| BRIEF |
Count the lines below that contain the string "Select", treating uppercase and lowercase as different, and reply with the number alone.

| ITEMS |
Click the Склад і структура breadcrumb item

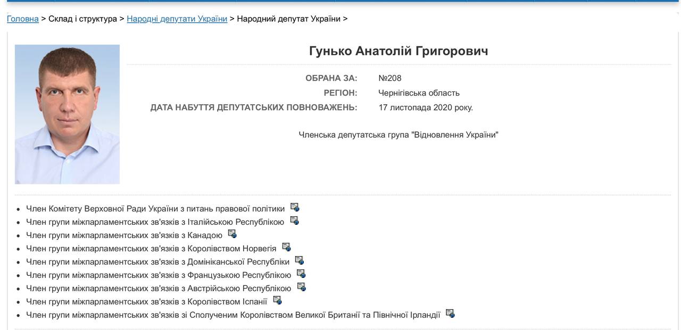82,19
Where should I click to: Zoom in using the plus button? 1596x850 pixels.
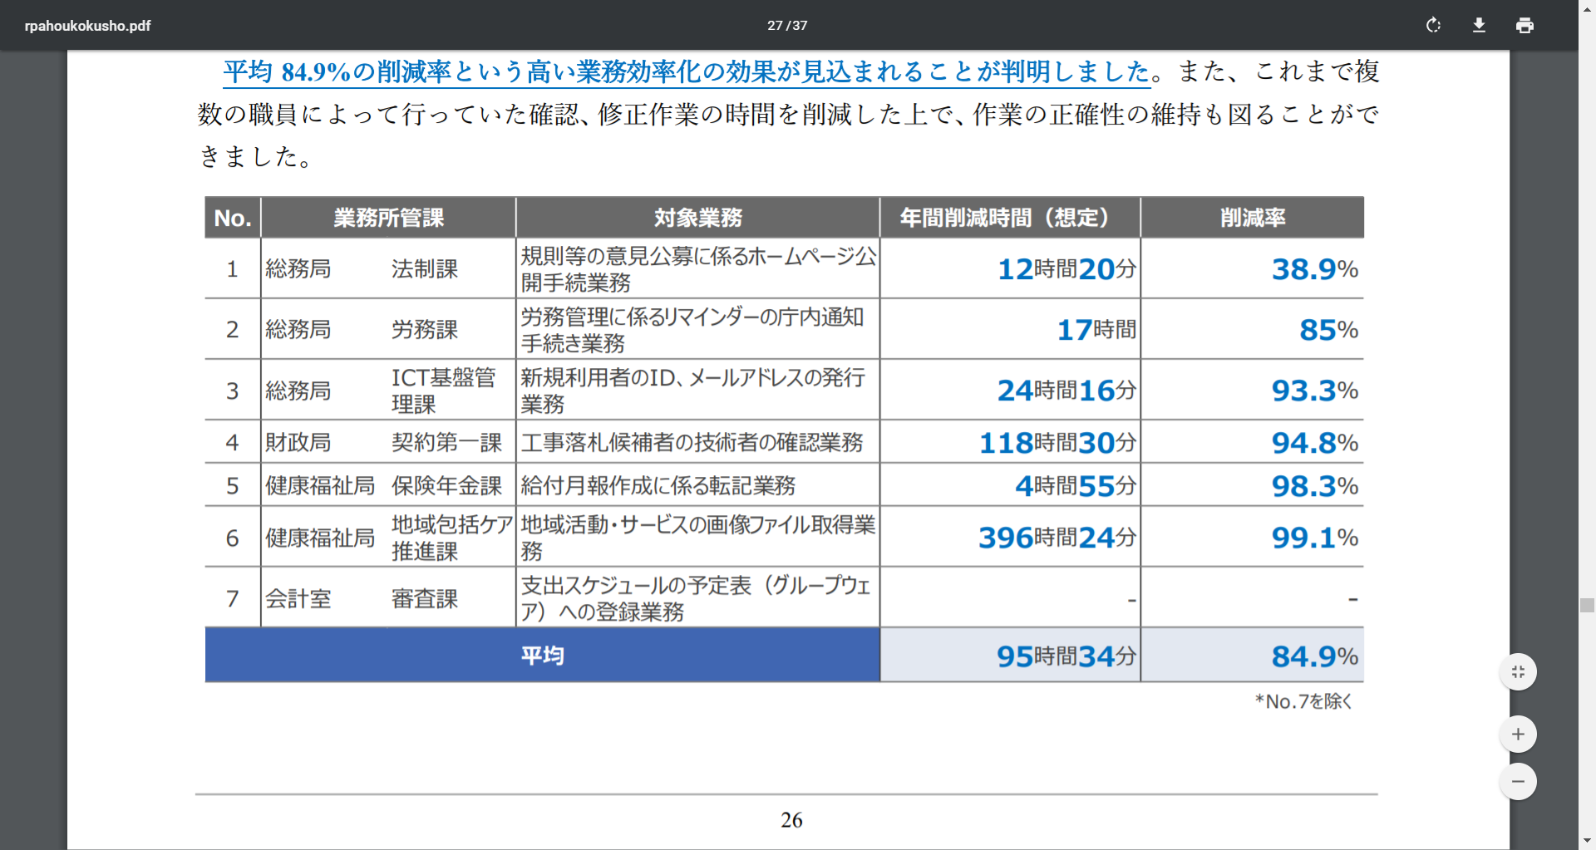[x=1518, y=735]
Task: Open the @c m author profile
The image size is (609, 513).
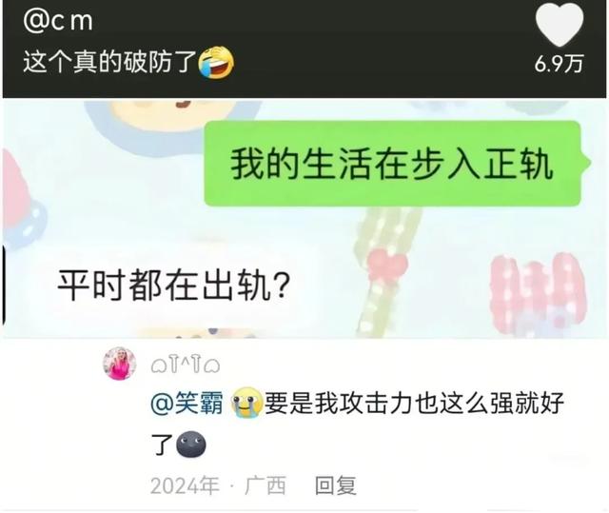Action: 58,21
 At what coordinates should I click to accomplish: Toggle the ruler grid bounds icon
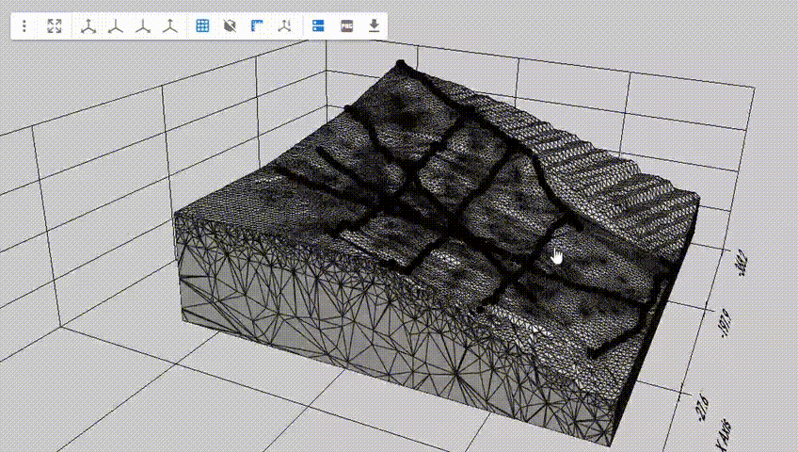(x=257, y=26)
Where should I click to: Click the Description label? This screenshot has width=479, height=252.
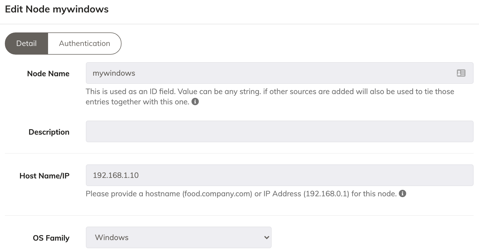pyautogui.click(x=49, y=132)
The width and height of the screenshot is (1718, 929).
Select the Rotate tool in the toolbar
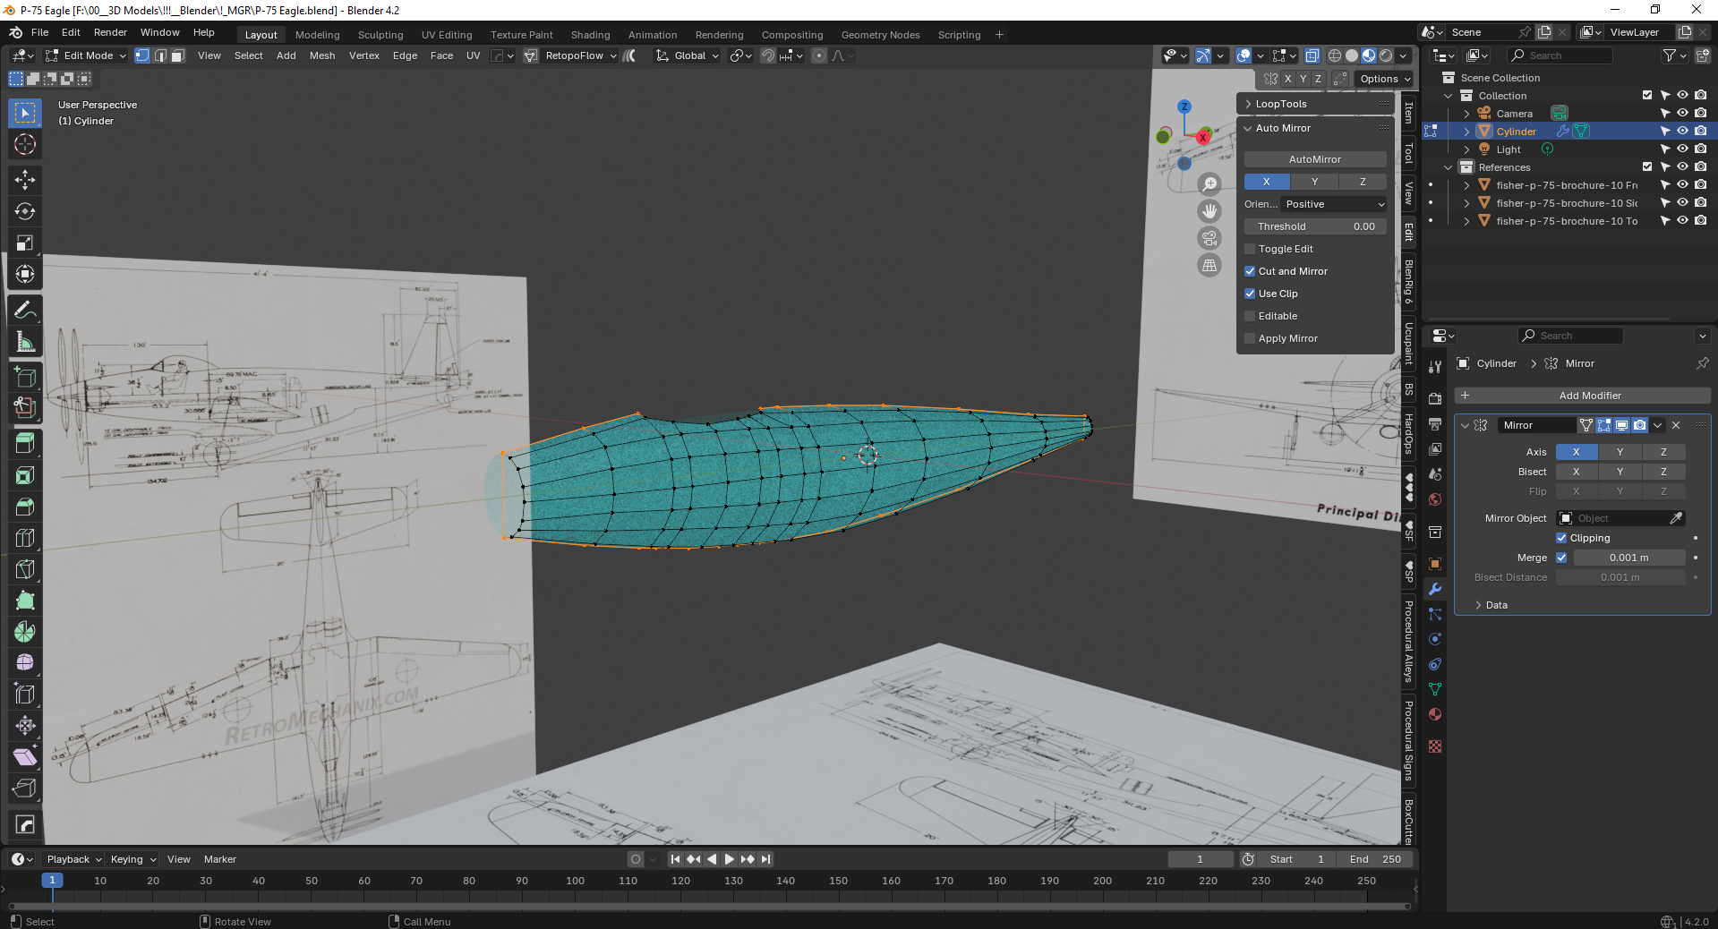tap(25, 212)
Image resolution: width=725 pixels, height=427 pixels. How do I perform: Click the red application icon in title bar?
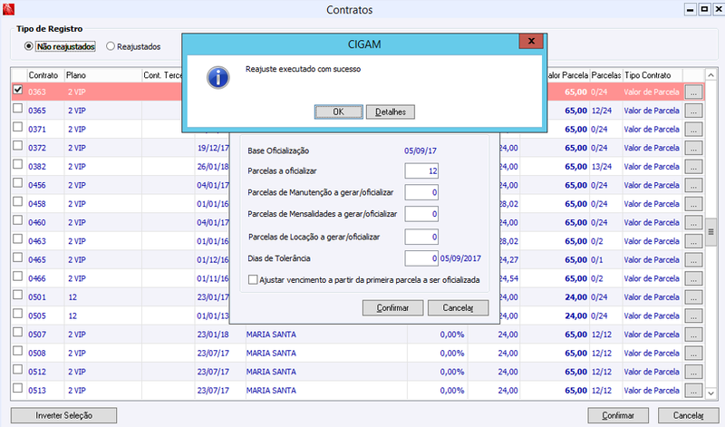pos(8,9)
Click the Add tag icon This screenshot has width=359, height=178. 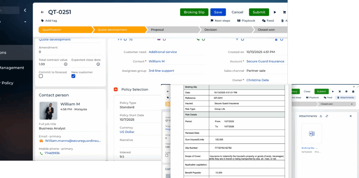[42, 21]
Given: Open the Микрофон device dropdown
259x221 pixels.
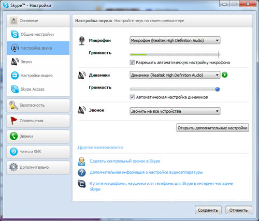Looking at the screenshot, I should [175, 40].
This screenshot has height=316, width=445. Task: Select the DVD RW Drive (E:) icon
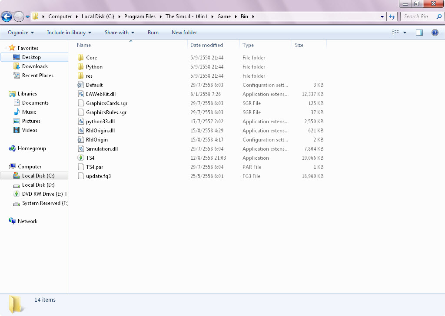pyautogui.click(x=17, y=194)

| EXERCISE SOLUTION |
2